The fact that two other DeMatteis projects in the immediate area had experienced serious accidents within the past 90 days, resulting in nine deaths, had no apparent impact on business at the U.S. mission site.
In a telephone interview with Newsmax, U.S./U.N. spokesman Ben Chang explained that federal construction projects are exempt from local codes and jurisdiction. Chang added that while the U.S. government normally works with local officials, it is not obligated to do so.
And that raises concerns, especially among businesses and residents.
On Friday, New York City’s acting buildings commissioner, Robert D. LiMandri, issued an order that was originally reported to have included a four-day suspension of all crane activity pending an investigation.
The order was then "clarified" to include "tower cranes," then clarified again to include just Kodiak company tower cranes. The order created confusion, especially among the media as to just what was covered in the ban. That confusion continued this week when the Buildings Department insisted that last week's ban was only aimed at the assembly or disassembly of certain cranes within New York City.
So, countless cranes continued to operate throughout the day of the disaster even before investigators had any idea of the cause of the accident.
Moreover, operations continued within earshot of the U.N. General Assembly delegates entrance.
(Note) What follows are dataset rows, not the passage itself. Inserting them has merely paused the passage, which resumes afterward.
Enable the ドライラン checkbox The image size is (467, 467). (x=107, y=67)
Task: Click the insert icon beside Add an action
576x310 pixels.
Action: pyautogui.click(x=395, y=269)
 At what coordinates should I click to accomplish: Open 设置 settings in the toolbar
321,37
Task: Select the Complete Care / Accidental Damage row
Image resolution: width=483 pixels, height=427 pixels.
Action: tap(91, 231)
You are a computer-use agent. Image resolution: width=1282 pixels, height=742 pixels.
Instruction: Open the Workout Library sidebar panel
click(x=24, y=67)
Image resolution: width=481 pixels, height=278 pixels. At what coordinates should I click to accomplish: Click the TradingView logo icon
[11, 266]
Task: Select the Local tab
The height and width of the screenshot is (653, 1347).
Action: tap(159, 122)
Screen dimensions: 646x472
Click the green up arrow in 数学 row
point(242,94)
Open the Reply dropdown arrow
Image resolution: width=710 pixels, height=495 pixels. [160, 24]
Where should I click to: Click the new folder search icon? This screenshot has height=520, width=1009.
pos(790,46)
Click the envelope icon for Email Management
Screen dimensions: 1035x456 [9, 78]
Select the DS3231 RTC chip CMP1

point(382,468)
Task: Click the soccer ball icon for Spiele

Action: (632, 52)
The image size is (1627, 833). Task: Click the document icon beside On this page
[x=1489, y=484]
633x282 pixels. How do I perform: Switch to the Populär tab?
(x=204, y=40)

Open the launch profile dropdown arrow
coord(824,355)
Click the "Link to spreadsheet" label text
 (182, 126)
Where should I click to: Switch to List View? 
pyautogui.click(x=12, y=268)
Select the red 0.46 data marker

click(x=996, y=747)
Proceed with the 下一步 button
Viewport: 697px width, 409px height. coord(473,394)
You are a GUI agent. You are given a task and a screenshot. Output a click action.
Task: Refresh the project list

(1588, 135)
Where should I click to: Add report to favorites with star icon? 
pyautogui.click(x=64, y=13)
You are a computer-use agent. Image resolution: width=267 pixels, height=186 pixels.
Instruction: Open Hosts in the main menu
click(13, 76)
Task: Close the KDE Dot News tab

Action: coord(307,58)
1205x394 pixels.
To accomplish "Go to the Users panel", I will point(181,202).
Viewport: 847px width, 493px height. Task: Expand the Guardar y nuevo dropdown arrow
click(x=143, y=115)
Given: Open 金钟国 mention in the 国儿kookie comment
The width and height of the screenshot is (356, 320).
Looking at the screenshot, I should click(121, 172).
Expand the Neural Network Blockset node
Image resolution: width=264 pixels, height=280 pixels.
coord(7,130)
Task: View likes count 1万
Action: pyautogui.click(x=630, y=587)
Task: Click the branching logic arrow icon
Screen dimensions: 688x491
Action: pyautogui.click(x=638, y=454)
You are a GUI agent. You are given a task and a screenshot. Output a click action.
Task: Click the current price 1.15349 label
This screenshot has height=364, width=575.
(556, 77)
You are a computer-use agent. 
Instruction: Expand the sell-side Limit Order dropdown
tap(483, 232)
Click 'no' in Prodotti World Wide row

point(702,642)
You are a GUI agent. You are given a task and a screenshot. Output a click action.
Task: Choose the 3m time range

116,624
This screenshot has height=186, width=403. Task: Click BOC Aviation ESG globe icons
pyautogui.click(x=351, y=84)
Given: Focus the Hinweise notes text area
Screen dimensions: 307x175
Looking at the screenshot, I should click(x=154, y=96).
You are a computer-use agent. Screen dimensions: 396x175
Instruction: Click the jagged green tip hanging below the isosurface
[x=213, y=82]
It is the same entrance that President Bush has used and will use again when he attends this year's General Assembly meeting in September.
When asked if any precautionary inspections were undertaken at the U.S. mission since last Friday's accident, Director of Communications Ric Grenell explained that he had been assured that the project is in compliance with all federal laws, but could not comment on any recent inspections or even if they occurred.
Grenell explained that the General Services Administration (GSA) has responsibility for the project and for overseeing DeMatteis. Grenell then stated that GSA officials were unwilling to speak to the press.